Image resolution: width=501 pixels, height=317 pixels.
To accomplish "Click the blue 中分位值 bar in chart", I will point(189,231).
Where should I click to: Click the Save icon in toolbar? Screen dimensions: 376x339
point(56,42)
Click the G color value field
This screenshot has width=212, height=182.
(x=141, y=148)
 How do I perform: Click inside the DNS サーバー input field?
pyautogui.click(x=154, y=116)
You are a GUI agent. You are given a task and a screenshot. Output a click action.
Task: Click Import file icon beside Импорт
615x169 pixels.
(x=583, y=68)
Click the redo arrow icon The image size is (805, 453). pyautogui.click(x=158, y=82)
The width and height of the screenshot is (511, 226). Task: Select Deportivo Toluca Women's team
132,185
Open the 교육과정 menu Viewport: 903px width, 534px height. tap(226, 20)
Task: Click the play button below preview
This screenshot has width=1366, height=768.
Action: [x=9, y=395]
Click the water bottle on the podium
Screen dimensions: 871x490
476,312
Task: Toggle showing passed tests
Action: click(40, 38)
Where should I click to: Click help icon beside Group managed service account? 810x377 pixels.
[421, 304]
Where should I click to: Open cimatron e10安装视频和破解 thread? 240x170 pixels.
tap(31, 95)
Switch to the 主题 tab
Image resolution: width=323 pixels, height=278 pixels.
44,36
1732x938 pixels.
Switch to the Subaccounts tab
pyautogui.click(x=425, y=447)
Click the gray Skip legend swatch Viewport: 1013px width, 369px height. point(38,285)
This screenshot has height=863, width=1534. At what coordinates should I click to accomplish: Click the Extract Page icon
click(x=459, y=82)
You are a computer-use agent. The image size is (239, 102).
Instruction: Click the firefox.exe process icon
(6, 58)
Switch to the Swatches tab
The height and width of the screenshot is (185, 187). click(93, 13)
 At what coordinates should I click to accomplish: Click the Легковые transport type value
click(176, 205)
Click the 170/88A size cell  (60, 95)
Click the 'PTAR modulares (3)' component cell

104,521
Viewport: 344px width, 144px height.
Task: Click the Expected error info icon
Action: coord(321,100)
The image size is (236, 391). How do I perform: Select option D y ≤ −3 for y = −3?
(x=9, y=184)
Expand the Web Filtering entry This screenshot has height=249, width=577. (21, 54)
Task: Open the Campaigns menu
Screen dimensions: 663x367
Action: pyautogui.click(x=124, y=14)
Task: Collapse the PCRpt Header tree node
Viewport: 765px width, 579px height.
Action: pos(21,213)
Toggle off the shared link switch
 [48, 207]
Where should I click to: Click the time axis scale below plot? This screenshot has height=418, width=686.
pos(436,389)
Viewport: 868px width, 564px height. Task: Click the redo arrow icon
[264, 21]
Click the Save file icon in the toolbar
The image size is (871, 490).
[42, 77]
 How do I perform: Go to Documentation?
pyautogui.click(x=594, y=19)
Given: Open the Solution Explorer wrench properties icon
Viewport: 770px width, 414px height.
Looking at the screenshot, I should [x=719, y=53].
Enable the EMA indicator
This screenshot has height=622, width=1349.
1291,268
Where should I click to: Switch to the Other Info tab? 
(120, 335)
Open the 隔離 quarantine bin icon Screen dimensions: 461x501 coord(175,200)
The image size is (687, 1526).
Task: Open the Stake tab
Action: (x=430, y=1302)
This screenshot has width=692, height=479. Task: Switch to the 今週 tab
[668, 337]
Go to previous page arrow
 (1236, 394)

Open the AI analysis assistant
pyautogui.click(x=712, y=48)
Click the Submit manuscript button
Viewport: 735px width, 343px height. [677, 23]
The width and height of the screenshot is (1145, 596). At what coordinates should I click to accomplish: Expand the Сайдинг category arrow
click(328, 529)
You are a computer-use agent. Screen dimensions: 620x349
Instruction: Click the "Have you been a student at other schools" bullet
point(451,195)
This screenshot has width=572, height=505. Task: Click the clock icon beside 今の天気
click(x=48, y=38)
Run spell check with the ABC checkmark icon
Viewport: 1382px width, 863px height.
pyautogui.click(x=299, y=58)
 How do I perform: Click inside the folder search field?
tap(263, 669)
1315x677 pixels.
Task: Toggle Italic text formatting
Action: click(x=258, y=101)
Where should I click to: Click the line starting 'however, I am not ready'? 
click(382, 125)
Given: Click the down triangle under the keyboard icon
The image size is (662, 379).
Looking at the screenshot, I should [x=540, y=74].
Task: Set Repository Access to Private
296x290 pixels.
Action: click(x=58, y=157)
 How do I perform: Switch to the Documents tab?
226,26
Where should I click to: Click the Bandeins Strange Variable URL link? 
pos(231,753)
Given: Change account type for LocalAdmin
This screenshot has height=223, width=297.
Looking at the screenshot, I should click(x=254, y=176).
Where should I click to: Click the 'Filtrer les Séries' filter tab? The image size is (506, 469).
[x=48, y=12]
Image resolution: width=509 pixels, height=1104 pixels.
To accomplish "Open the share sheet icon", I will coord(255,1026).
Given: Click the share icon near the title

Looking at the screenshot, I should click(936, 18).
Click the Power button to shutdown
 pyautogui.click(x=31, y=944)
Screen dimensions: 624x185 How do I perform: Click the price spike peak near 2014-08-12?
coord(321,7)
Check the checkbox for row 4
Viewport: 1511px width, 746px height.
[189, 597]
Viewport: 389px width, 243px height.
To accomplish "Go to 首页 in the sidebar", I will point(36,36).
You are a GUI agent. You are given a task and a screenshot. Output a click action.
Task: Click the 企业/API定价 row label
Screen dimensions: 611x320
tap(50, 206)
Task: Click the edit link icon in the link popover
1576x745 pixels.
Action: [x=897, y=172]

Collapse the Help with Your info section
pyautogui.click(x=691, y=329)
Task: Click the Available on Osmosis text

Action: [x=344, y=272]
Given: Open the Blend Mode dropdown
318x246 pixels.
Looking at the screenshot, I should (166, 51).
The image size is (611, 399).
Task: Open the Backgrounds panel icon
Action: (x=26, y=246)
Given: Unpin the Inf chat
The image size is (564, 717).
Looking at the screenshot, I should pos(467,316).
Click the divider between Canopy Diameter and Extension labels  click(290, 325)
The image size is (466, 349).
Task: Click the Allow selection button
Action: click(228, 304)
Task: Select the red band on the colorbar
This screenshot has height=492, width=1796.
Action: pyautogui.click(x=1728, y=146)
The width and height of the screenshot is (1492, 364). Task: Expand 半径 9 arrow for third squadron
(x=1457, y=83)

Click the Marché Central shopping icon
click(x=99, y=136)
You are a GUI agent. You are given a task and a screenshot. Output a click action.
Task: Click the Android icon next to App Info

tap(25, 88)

──────────────────────────────

_Problem details_
Print the items between the line containing "transport type value" and the line containing "Action: pyautogui.click(x=124, y=14)", inclusive, reproducing them exactly.

_Solution_
 At what coordinates should I click to accomplish: Click the Легковые transport type value
click(176, 205)
Click the 170/88A size cell  (60, 95)
Click the 'PTAR modulares (3)' component cell

104,521
Viewport: 344px width, 144px height.
Task: Click the Expected error info icon
Action: coord(321,100)
The image size is (236, 391). How do I perform: Select option D y ≤ −3 for y = −3?
(x=9, y=184)
Expand the Web Filtering entry This screenshot has height=249, width=577. (21, 54)
Task: Open the Campaigns menu
Screen dimensions: 663x367
Action: pyautogui.click(x=124, y=14)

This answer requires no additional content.